Bapsi Sidhwa, dont La Fiancée pakistanaise est le premier livre traduit en français a vécu sa jeunesse à Lahore. Universitaire, engagée pour la cause des femmes, elle vit en partie aux États-Unis. En contrepoint du portrait de Zaïtoon, l’auteur fait exister le Pakistan dans le regard d’une jeune Américaine cultivée, Carole, séduite par la sensualité orientale, flattée par les regards des hommes qui se débrident sur sa peau. Elle découvre un érotisme aiguisé par l’interdit et la pudeur, enfiévré par les voiles, les senteurs vives, les tissus doux et flamboyants.
Les personnages de La Fiancée pakistanaise éprouvent leur finitude à fleur de peau ; ils vivent dans un monde magnifique et rude, où chaque soleil couchant inspire le réconfort de se savoir vivant.
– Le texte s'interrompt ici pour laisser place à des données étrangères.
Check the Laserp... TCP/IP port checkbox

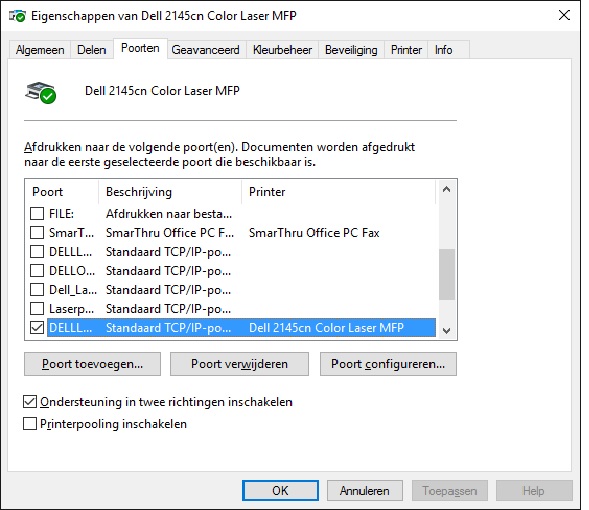coord(37,309)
La fin du livre est une poursuite meurtrière, pleine de suspense et dont l’issue dépend de la liberté que chacun saura prendre avec ce qu’il est. L’issue, de toute façon n’est qu’une virgule infime dans l’histoire d’un peuple.
Christophe Fourvel
La Fiancée pakistanaise
Bapsi Sidhwa
Traduit de l’anglais par
Christine Le Boeuf
Actes Sud
284 pages, 138 FF
Domaine étranger portraits de femmes
septembre 1996 | Le Matricule des Anges n°17
| par
Christophe Fourvel
Un livre
portraits de femmes
Par
Christophe Fourvel
Le Matricule des Anges n°17
, septembre 1996.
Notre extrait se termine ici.